Comment on Borders
the_abecedarian@piefed.social 3 hours agoi cited wars as counterexamples against peace. if that doesn’t make sense to you, im not sure we can have a productive conversation.
i completely agree that humans are part of nature. So if you like, everything we do (and everything that occurs ever) is “natural” because everything is part of nature, but that’s a fairly useless definition. we also do some relatively unique stuff, too, that is not mirrored by other animals. Nation states are not the same as wolf packs or bonobo societies or whale pods.
the most important difference here is that nations have institutions (such as a border) that exist despite the actual relationship of the people on those borders. the people on both sides of the Berlin Wall didn’t want it to be there.
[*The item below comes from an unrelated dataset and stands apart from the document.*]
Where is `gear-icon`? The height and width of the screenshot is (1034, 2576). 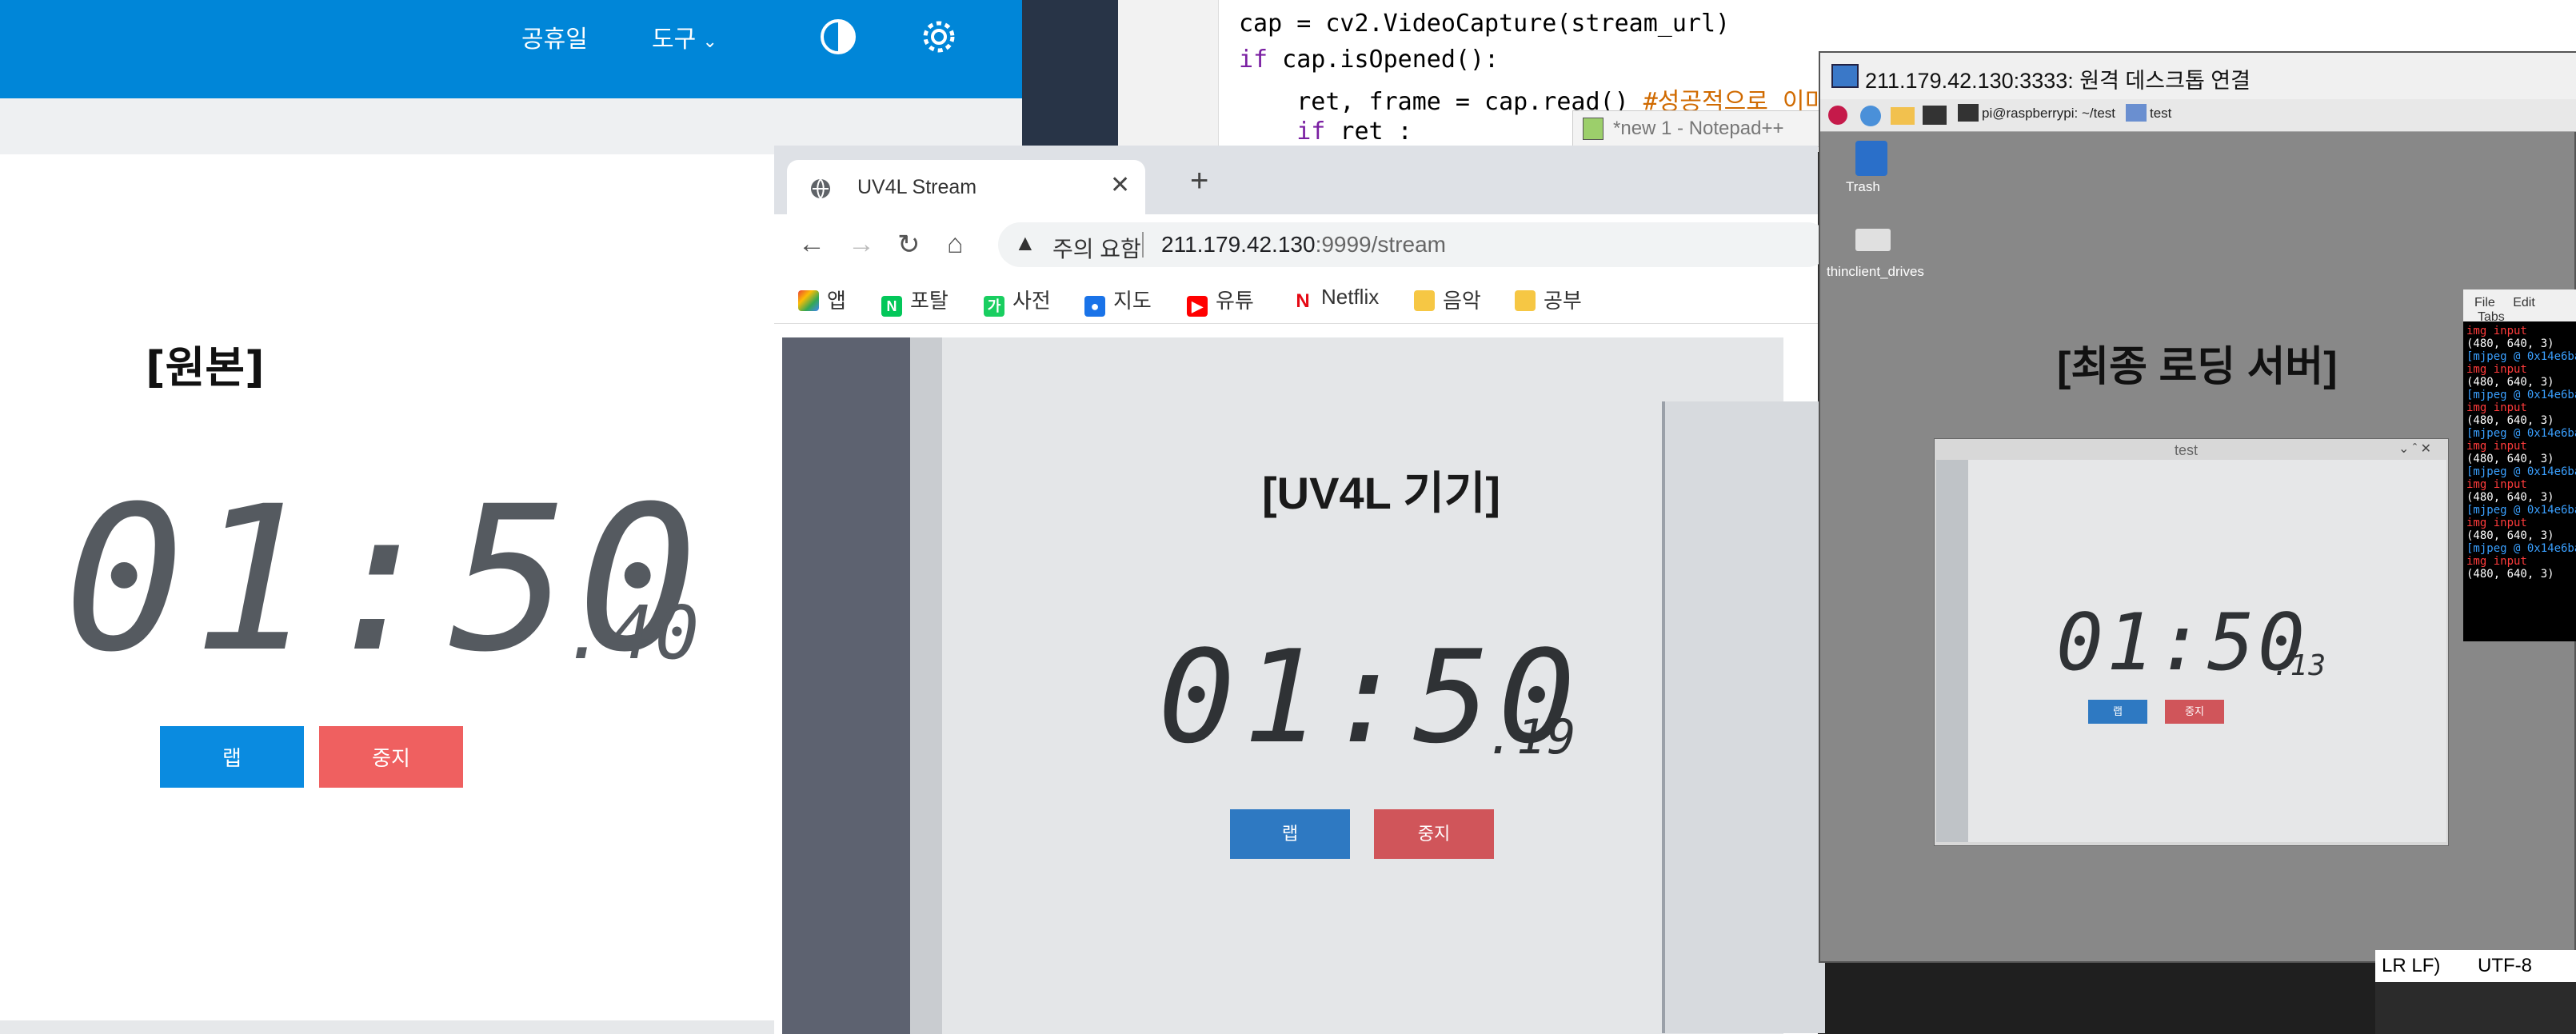 gear-icon is located at coordinates (939, 39).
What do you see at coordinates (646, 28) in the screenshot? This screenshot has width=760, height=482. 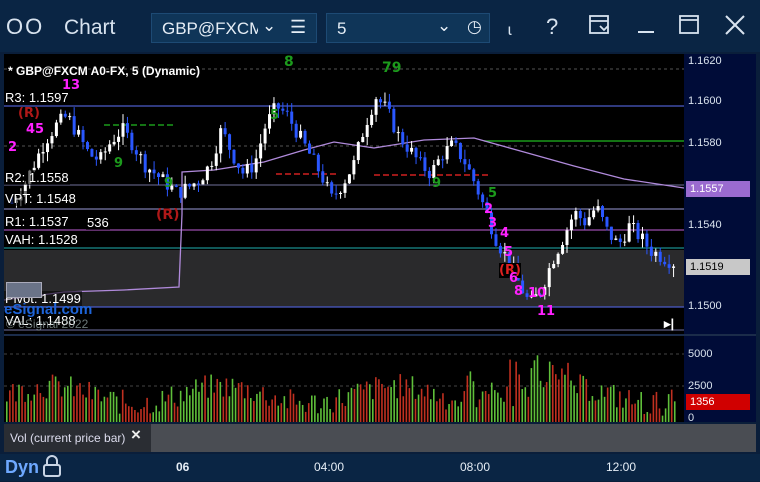 I see `minimize-icon` at bounding box center [646, 28].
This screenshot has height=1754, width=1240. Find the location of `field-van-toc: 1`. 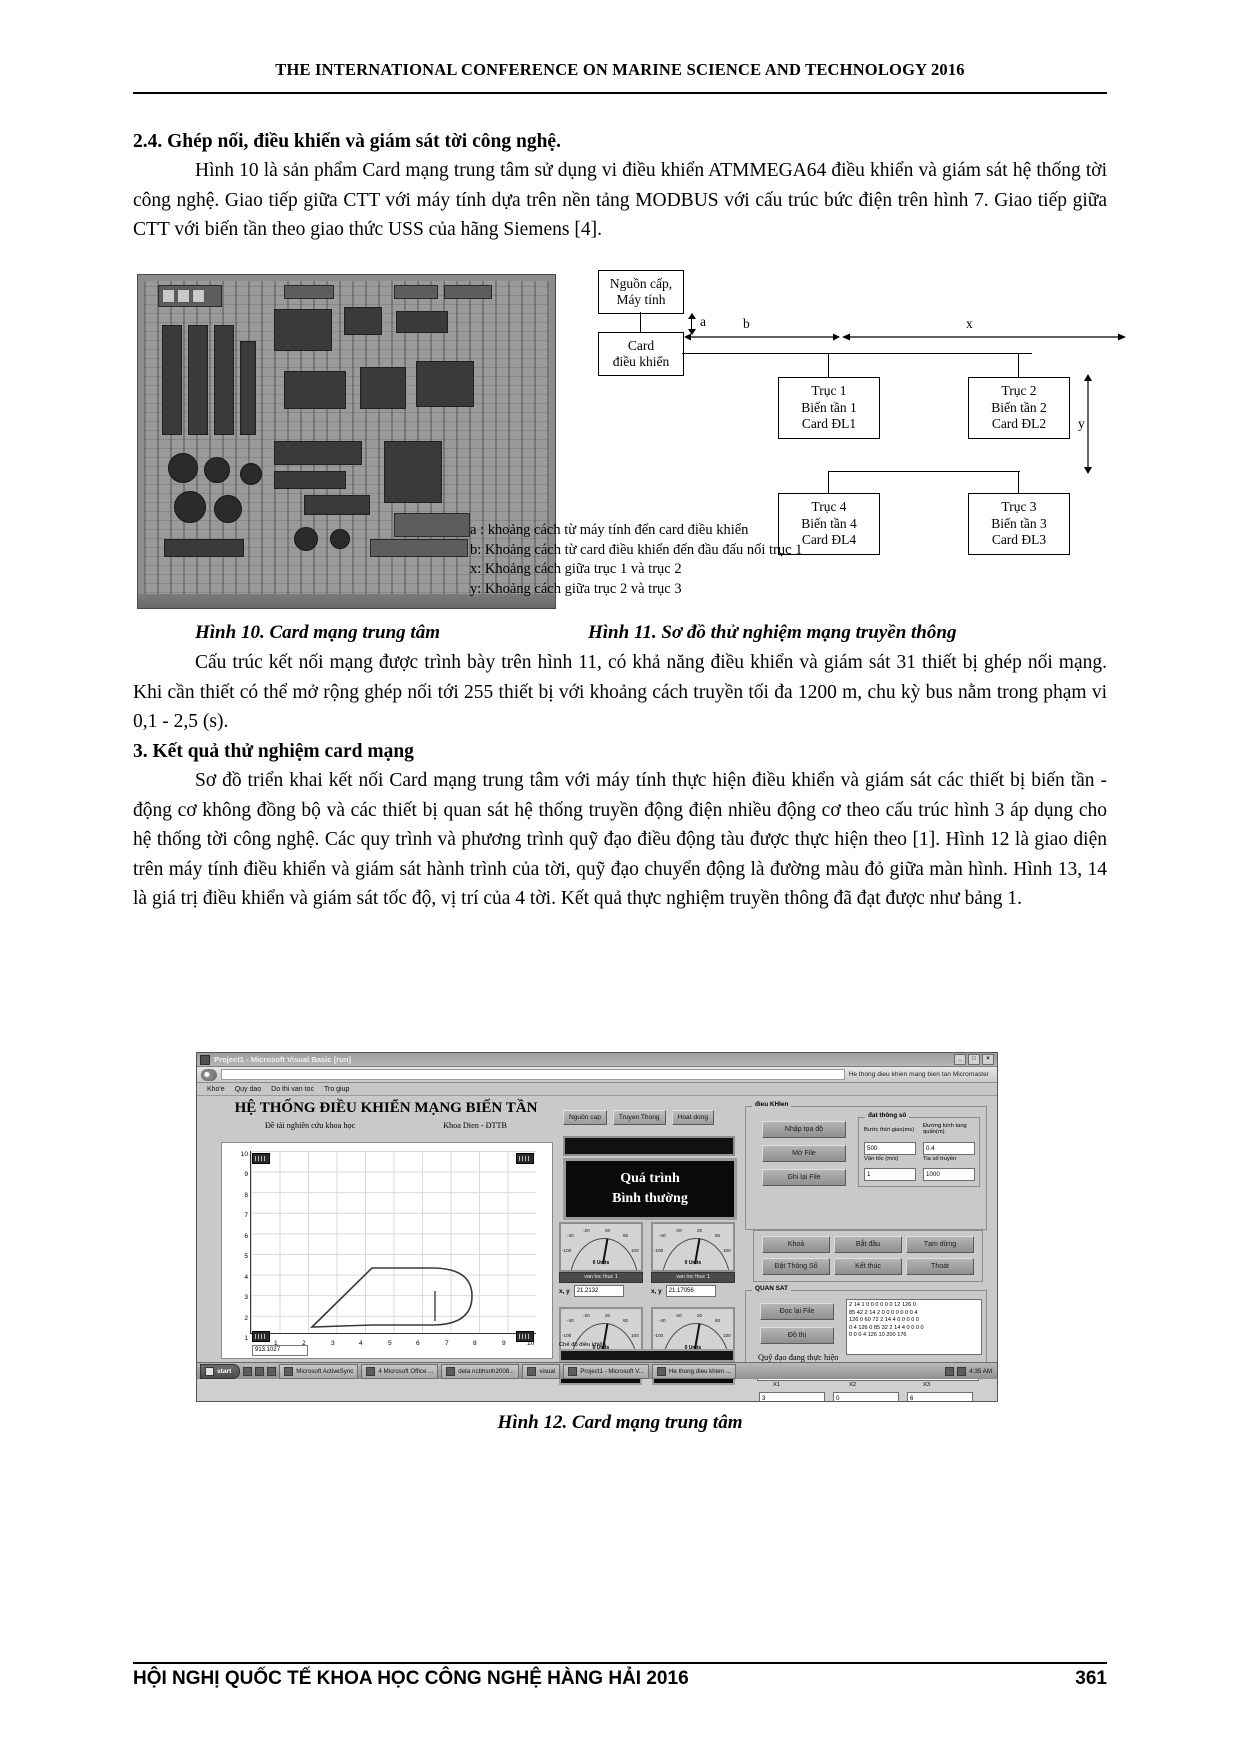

The people who live in Beebe Plain, a town divided by the US-Canada border, have much more in common with their neighbors than the politicians in Washington DC and Ottawa who make decisions for them. this is not the same as pack membership setting territory boundaries, this is control from a distance by strangers.
anyway this has been interesting, im gonna get on with my day.
TheTechnician27@lemmy.world 2 hours ago
If your argument is that borders are unnatural because they’re dynamic according to a complex web of interactions, then I’d like to sample whatever meth your ecology professor has been sharing with you.
If your argument is that an uneasy peace enforced by threat of violence isn’t keeping the peace, then I’ll point you back to what the other person initially said about wolves “keeping the peace”.